Black slaves loaded on ship 1881
The Clotilda, the last ship known to bring enslaved people from Africa to the US, was planned by Timothy Meaher, a steamboat captain and plantation owner who wanted to show he could sneak slaves into the country

 

Two disparate stories this week expose America’s past and present inability to come to grips with its racist heritage:

  • The Alabama Historical Commission this week announced its discovery of the Clotilda, the last known ship to import enslaved Africans into the United States.
  • Treasury Secretary Steven Mnuchin said the Trump administration would not move ahead with plans to replace the image of President Andrew Jackson on the $20 bill with that of black abolitionist and former slave Harriet Tubman.

Taken individually, these stories could easily pass as unrelated items in the daily stream of current events. But that would be a mistake. The two stories, if read in sequence, offer insights across a shameful century of American history that illuminates the hidden racial deceit of our nation’s past and the willfulness of modern-day public officials to perpetuate it into the future.
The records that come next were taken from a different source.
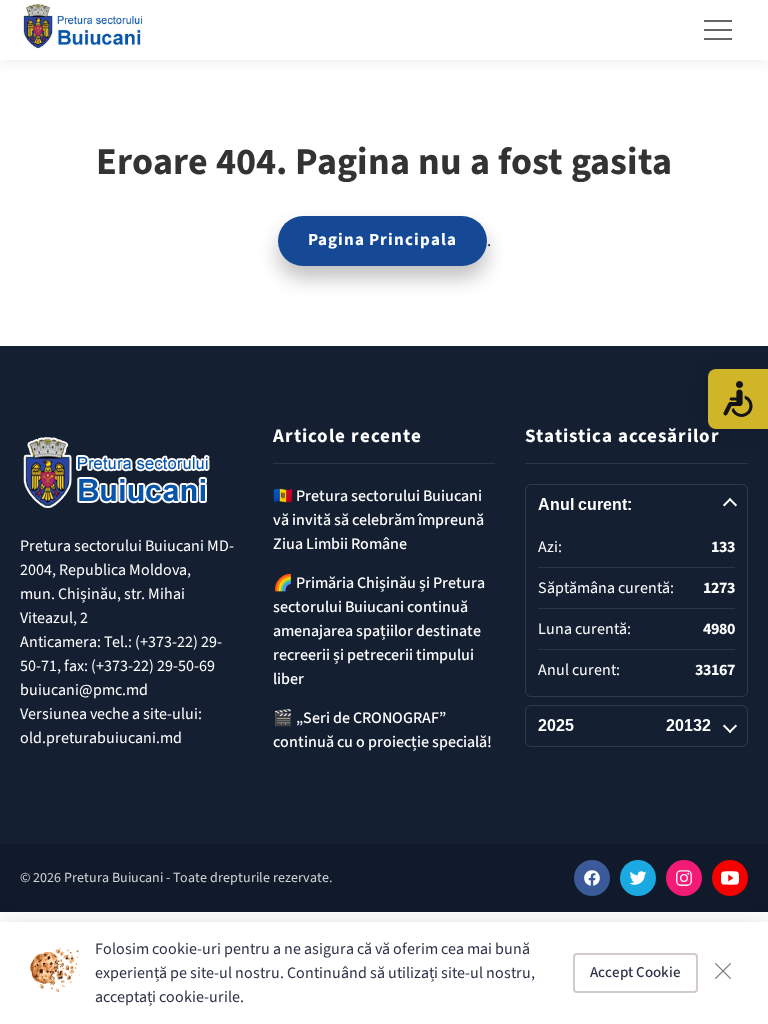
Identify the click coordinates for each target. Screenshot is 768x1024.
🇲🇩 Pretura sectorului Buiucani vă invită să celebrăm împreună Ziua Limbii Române (378, 520)
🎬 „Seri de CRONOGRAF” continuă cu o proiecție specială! (382, 730)
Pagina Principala (382, 240)
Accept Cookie (635, 972)
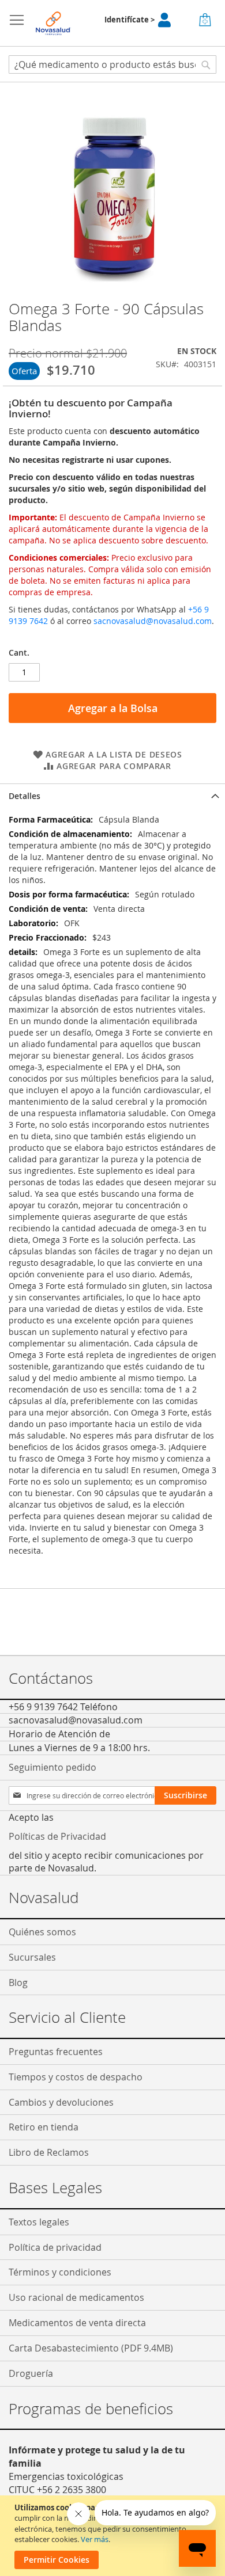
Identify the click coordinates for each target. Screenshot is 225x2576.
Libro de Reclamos (49, 2152)
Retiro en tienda (43, 2127)
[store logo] (53, 23)
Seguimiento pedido (52, 1767)
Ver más (94, 2539)
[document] (113, 2535)
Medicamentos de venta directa (77, 2322)
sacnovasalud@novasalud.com (152, 620)
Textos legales (39, 2222)
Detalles (24, 795)
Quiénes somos (42, 1932)
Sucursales (32, 1957)
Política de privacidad (55, 2247)
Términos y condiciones (60, 2272)
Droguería (31, 2373)
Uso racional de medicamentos (76, 2297)
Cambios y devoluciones (61, 2102)
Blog (18, 1982)
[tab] (112, 795)
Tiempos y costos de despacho (75, 2077)
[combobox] (112, 64)
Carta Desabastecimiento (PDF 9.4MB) (91, 2348)
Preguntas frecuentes (56, 2051)
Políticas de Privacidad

A story published by the National Geographic Society told of the remains of the Clotilda,a 19th century schooner. After an extensive, year-long search in the murky waters of the U.S. Gulf Coast, researchers and archaeologists from Alabama, and with the help of the NGS, said on Wednesday that they were confident the wreckage was from the vessel that traveled from Benin, Africa on a sea journey to Mobile, Alabama between February and July 1860.

The human cargo aboard the Clotilda was thought to have been the final shipment of an estimated 389,000 Africans sold into bondage in the United States during the trans-Atlantic slave trade from the early 1600s to 1860. Although thousands of ships made the journey through has come to be known as the Middle Passage, very few slave shipwrecks have ever been found.
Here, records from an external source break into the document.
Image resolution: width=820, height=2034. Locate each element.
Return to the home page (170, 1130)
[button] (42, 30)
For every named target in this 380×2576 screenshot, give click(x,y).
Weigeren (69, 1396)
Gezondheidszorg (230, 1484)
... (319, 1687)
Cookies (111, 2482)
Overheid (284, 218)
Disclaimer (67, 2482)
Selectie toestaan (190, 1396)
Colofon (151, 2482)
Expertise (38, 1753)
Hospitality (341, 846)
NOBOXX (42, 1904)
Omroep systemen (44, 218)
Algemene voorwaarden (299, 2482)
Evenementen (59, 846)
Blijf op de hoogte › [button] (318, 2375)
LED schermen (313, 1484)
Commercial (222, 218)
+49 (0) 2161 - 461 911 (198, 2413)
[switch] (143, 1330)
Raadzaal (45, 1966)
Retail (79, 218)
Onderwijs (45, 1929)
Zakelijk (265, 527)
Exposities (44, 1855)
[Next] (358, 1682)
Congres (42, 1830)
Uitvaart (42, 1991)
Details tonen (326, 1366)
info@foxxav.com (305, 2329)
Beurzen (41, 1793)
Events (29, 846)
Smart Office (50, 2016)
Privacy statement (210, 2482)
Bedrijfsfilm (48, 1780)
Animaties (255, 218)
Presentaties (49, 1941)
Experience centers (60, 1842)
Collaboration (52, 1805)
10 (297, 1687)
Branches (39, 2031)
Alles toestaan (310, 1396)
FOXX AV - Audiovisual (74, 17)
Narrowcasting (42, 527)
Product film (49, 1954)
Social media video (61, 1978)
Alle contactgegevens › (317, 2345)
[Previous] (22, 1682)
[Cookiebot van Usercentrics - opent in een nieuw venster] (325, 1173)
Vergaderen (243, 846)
Indeed, the absence of wreckage has made it conveniently easy for some Alabamians and other historians to refute the oral histories of the enslaved descendants who have long held on to their story as told by their ancestors of a harrowing journey to America.

In addition, descendants of the Africans who came onboard the Clotilda have faced poverty and discrimination, even as they maintained that their tight-knit community north of Mobile, called Africatown, had historic roots.
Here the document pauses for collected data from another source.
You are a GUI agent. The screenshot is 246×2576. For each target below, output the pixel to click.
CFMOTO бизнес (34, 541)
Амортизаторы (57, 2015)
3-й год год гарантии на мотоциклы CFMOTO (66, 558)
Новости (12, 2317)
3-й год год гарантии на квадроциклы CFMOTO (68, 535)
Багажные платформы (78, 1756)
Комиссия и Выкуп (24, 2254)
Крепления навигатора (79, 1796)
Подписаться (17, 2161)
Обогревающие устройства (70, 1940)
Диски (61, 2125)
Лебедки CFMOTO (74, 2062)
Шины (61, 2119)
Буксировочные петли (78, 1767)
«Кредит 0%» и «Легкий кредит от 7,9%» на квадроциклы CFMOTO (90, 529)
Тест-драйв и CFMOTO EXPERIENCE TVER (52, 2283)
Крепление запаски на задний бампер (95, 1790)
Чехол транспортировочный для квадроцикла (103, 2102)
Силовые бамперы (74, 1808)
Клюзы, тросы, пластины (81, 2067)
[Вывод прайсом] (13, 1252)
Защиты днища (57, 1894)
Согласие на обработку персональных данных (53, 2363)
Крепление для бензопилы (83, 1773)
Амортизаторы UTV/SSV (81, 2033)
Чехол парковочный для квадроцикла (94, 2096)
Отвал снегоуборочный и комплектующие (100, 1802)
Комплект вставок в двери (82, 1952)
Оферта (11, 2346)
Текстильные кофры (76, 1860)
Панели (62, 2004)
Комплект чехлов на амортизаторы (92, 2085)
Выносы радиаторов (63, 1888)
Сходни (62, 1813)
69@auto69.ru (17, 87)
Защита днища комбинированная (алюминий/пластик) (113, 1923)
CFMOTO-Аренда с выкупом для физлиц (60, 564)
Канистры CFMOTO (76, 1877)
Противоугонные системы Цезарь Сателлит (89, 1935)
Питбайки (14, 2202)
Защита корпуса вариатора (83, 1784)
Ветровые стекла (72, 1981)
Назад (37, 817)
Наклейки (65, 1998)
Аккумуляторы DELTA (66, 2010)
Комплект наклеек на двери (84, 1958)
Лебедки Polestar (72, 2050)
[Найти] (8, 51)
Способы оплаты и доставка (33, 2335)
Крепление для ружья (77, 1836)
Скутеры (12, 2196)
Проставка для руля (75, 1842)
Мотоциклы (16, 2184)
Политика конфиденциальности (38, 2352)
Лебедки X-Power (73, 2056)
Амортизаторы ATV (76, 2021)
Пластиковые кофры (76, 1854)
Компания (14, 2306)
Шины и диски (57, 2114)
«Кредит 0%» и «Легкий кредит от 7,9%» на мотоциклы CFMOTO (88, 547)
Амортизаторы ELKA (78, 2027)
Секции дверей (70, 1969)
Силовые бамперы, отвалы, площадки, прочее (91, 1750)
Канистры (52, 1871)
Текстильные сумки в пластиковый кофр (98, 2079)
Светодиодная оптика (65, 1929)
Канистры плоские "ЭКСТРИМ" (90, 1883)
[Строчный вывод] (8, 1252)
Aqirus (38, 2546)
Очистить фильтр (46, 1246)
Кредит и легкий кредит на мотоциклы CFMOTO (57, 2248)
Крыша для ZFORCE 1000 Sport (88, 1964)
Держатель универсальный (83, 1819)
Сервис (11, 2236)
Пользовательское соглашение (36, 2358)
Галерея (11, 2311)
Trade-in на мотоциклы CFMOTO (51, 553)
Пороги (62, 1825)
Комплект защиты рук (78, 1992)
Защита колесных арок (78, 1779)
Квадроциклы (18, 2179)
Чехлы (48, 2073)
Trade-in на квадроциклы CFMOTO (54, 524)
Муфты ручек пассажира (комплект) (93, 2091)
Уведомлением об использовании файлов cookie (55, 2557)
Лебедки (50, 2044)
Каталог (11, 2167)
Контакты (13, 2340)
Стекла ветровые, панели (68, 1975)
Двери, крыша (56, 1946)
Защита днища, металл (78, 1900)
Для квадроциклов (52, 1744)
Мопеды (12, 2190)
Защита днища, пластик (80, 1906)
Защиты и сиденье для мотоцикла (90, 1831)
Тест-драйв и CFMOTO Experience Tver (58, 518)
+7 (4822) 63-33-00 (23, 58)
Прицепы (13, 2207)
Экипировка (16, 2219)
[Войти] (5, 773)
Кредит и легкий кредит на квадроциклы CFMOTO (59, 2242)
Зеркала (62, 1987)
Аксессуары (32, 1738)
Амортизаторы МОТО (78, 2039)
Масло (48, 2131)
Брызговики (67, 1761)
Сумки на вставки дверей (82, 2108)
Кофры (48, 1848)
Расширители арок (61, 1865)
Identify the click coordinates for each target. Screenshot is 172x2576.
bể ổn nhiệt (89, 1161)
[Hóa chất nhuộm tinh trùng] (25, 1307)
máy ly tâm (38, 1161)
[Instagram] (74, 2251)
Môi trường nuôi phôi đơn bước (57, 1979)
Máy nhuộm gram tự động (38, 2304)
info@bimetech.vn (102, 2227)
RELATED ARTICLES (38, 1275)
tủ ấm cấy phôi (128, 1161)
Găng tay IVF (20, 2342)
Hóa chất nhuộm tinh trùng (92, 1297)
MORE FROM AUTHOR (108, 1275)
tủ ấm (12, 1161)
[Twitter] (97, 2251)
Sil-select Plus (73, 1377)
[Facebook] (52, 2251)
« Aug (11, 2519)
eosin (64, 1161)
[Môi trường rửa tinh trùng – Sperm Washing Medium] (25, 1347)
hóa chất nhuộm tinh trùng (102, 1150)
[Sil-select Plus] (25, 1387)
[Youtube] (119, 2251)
“Descendants of the Clotilda survivors have dreamed of this discovery for generations,” Lisa Demetropoulos Jones, executive director of the Alabama Historical Commission and the State Historic Preservation Officer, told National Geographic in an online article. “We’re thrilled to announce that their dream has finally come true.”

Fredrik Hiebert, archaeologist-in-residence at the National Geographic Society said in the article that the discovery of the ship’s remains removes any doubts about what residents of Africatown have long contended, but rarely acknowledged outside of their community.

“The discovery of the Clotilda sheds new light on a lost chapter of American history,” Heibert said. “This finding is also a critical piece of the story of Africatown, which was built by the resilient descendants of America’s last slave ship.”

Perhaps the most interesting and yet appalling part of the Clotilda’s story is that it set sail from Africa more than a half-century after the importation of slaves had been banned in the United States.

As National Geographic reported, an affluent Mobile businessman and shipbuilder wagered several Northern businessmen $1,000 that he could smuggle a cargo of Africans into Alabama in contravention of federal law. After successfully doing so, the ship’s captain burned the Clotilda to hide evidence of the crime, allowing deniers to claim it never happened.

Now that irrefutable evidence of what remains of the destroyed vessel has surfaced, the sordid history is undeniable. To be sure, history can’t be repressed forever.

Unfortunately, that’s not a lesson embraced by the Trump administration.

A statue of Cudjoe Lewis, the last surviving person brought over on the slave ship Clotilda
A statue of Cudjoe Lewis, who was brought to the US on the Clotilda

Around the same time as history was revealing itself in Alabama this week, Treasury Secretary Steven Mnuchin said the administration wouldn’t move forward with a planned redesign of the $20 bill replacing President Andrew Jackson with black female abolitionist and former slave Harriet Tubman.

During the Obama administration, Treasury officials conducted a highly visible campaign before then-Treasury Secretary Jacob Lew announced a plan to put Tubman’s image on U.S. banknotes in 2020.

But at a congressional hearing Wednesday, Mnuchin announced that the administration had put a screeching halt plans to honor Tubman, allegedly to protect the security of U.S. currency.

“The primary reason we have looked at redesigning the currency is for counterfeiting issues,” Mnuchin said. “Based upon this, the $20 bill will now not come out until 2028. The $10 bill and the $50 bill will come out with new features beforehand.”

But that’s obviously not true, since Treasury is moving ahead with replacing the $10 and $50 bills and delaying changes to the $20 bill until 2026 or later — well after Trump is out of office.

It’s a decision that can and should be widely condemned as a reflection of the administration’s racist eagerness to glorify a slaveholding president and its reluctance to put a black woman’s portrait on U.S. currency during its tenure in the White House.

It is, in other words, a contemporary continuation of historical denial.